With docker-compose up the result is still the same as above. I guess I'll see if upgrading docker-composer helps. Version 1.22.0 is probably rather old.

Edit3: after upgrading docker-composer, docker-compose up now gets the same black window up that I got with the above command. I saw these two lines in the log, though:

interface_1  | libGL error: No matching fbConfigs or visuals found
interface_1  | libGL error: failed to load driver: swrast

So I did some googling with the errors and found that running export LIBGL_ALWAYS_INDIRECT=1 before starting main.py gets rid of those errors, but the result is still a black window that does nothing.

Edit4: Since I've solved the original issue that I made this ticket about. I'll leave it here. Hopefully it's helpful for someone. I'll make a new ticket for the black window issue.

jojkaart avatar Jan 09 '21 18:01 jojkaart

Had the same error, changing the docker-compose.yml to this did the trick for me:

version: "3.3"

services:
  interface:
    build: .
    runtime: nvidia
    command: python3.7 /usr/app/main.py
    volumes: 
      - /tmp/.X11-unix:/tmp/.X11-unix
    environment:
      DISPLAY: $DISPLAY
      QT_X11_NO_MITSHM: 1
      QT_DEBUG_PLUGINS: 1
      NVIDIA_VISIBLE_DEVICES: all

(I don't have a lot of docker experience, don't kill me if this is wrong)

TheUncleBenny avatar Jan 09 '21 21:01 TheUncleBenny

Had the same error, changing the docker-compose.yml to this did the trick for me:

version: "3.3"

services:
  interface:
    build: .
    runtime: nvidia
    command: python3.7 /usr/app/main.py
    volumes: 
      - /tmp/.X11-unix:/tmp/.X11-unix
    environment:
      DISPLAY: $DISPLAY
      QT_X11_NO_MITSHM: 1
      QT_DEBUG_PLUGINS: 1
      NVIDIA_VISIBLE_DEVICES: all

(I don't have a lot of docker experience, don't kill me if this is wrong)
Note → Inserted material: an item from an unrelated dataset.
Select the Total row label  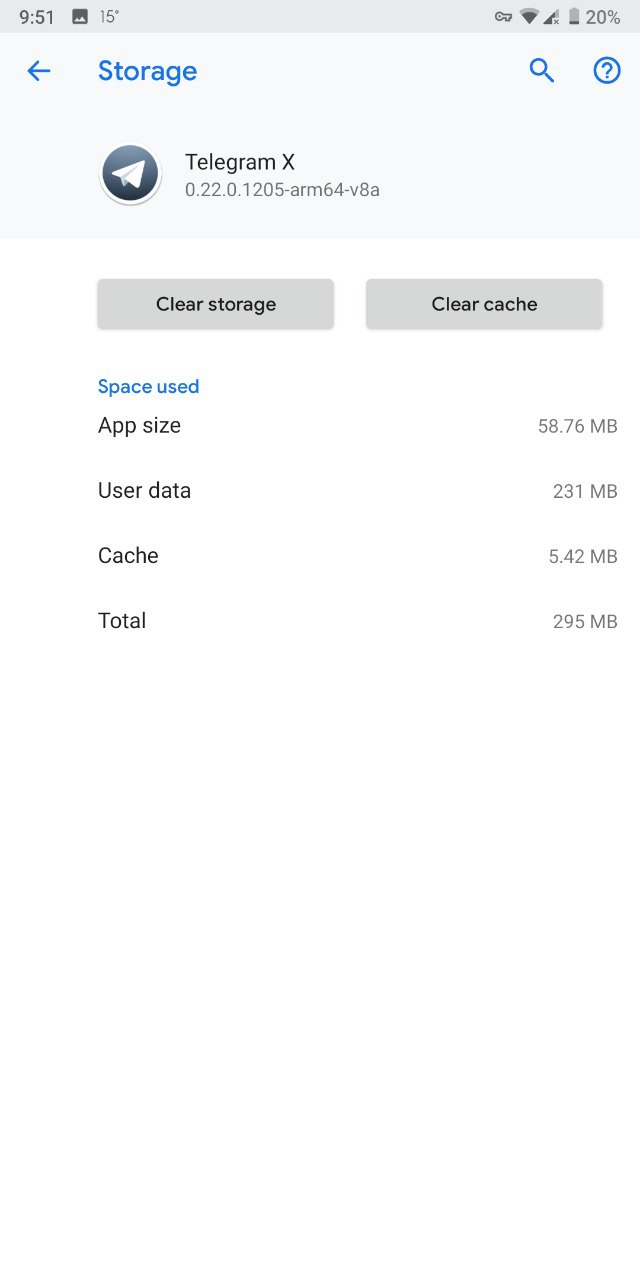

Does the container work with CUDA 11 for you? It doesn't for me :/

rklasen avatar Jan 13 '21 11:01 rklasen

On ubuntu, old version docker-compose didn't support runtime config, if someone like me using old docker and docker-compose version, then just use docker-compose for build:

sudo docker-compose build

run with docker:

sudo docker run --rm --gpus all \
		--env-file .env \
        --volume /tmp/.X11-unix:/tmp/.X11-unix \
        styleflow_interface:latest \
        python3.7 /usr/app/main.py

.env file content is:

DISPLAY=:1
QT_X11_NO_MITSHM=1
QT_DEBUG_PLUGINS=1
NVIDIA_VISIBLE_DEVICES=0

The DISPLAY value ':1' maybe different, get it after command xhost +local:docker by echo $DISPLAY.

ghosthamlet avatar Jan 15 '21 12:01 ghosthamlet